• _Kutipan Teks_:
------------------------
Ayat ini menjelaskan tentang hukum fai’, dan memberikan penjelasan tentang sebab pembagiannya, dan meletakan kaidah besar dalam sistem ekonomi dan sosial dalam masyarakat muslim. Yaitu ada 2 kaidah:
1.      “...supaya harta itu jangan hanya beredar di antara orang-orang kaya saja diantara kamu...”.
2.      “....apa yang diberikan Rasul kepadamu, maka terimalah dia. Dan, apa yang dilarangnya bagimu, maka tinggalkanlah...”.
Kaidah pertama adalah kaidah penataan sistem ekonomi, yang mewakili salah satu bagian besar dari asas-asas sistem ekonomi islam. Kepemilikan pribadi diakui dalam sistem ini, namun ia dibatasi dengan kaidah tersebut.
Berkenaan dengan ayat ini islam menetapkan bahwa 4/5 dari harta ghanimah bagi para mujahidin baik kaya maupun miskin, sedangkan harta fai’ hanya diperuntukan bagi orang-orang yang fakir saja. Seorang pemimpin berhak mengambil kelebihan harta orang-orang yang kaya untuk diberikan kepada fakir miskin.
Islam juga membolehkan seorang pemimpin menetapkan pajak dan beberapa bagian dalam harta orang-orang kaya ketika baitul mal sedang kosong. Islam mengharamkan penimbunan dan mengharamkan riba yang keduanya merupakan sarana yang menjadikan harta benda hanya beredar dan berputar diantara orang-orang yang kaya saja.
Islam telah membangun sistem ekonomi yang membatasi kepemilikan pribadi disamping batasan-batasan lain. Sistem ekonomi islam memperbolehkan kepemilikan pribadi, namun bukanlah seperti sistem ekonomi kapitalis, sistem kapitalis tidak akan langgeng tanpa sistem riba dan penimbunan.[2]
Ayat ini mengindikasikan adanya harta rampasan perang yang diperoleh melalui pertempuran yang disebut dengan ghanimah, dan ada harta rampasan perang yang diperoleh dengan perang tapi tanpa kontak senjata yang disebut dengan fai’.
Ayat ini mengindikasikan bhwa harta rampasan perang yang diperoleh dalam peperangan hendaklah dibagi menjadi 6 bagian yaitu:
1.      Untuk Allah
2.      Untuk Rasul
3.      Kaum kerabat
4.      Anak-anak yatim
5.      Orang-orang miskin
6.      Orang-orang dalam perjalanan.
------------------------
• _Rumusan Soal A_:
Ulangi persis bagian daftar di bawah, dari awal daftar sampai baris yang memuat "Action: click(x=169, y=27)", termasuk baris itu sendiri.
Teks tentang hukum fai' dan daftar ini merupakan bahan yang terpisah satu sama lain.
------------------------
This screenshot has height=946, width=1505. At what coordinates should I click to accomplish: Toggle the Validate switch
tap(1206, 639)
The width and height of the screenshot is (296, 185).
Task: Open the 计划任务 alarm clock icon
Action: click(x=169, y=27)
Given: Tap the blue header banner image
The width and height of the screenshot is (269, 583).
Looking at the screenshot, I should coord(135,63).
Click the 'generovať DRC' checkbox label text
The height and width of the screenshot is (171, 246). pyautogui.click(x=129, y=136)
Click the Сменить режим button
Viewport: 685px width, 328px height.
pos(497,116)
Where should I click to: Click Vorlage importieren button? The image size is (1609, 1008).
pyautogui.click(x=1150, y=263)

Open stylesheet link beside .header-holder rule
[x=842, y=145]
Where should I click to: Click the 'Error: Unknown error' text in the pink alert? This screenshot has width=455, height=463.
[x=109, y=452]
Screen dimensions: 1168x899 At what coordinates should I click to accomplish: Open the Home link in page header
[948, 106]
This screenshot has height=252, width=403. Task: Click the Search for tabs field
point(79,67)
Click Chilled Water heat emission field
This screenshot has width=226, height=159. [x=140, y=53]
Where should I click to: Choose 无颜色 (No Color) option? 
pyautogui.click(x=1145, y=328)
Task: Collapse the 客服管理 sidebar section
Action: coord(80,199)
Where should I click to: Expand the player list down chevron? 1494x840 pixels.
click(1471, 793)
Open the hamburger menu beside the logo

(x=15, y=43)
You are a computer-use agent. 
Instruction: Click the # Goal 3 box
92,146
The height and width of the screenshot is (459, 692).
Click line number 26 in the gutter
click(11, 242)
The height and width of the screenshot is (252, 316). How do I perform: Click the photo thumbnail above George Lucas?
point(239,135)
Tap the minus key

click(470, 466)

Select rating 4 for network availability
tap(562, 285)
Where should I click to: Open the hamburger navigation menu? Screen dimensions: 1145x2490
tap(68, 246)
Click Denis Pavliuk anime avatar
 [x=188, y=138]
------------------------
• _Rumusan Soal B_:
Bisakah paragraf dalam teks tentang hukum fai' di atas yang diawali "Berkenaan dengan ayat ini" diringkas menjadi beberapa poin singkat tanpa menghilangkan fakta utamanya?

• _Jawaban Tugas A_:
This screenshot has height=946, width=1505. At what coordinates should I click to accomplish: Toggle the Validate switch
tap(1206, 639)
The width and height of the screenshot is (296, 185).
Task: Open the 计划任务 alarm clock icon
Action: click(x=169, y=27)

• _Jawaban Tugas B_:
- 4/5 harta ghanimah diberikan kepada para mujahidin, baik yang kaya maupun yang miskin.
- Harta fai' hanya diperuntukkan bagi orang-orang fakir.
- Pemimpin berhak mengambil kelebihan harta orang kaya untuk diberikan kepada fakir miskin.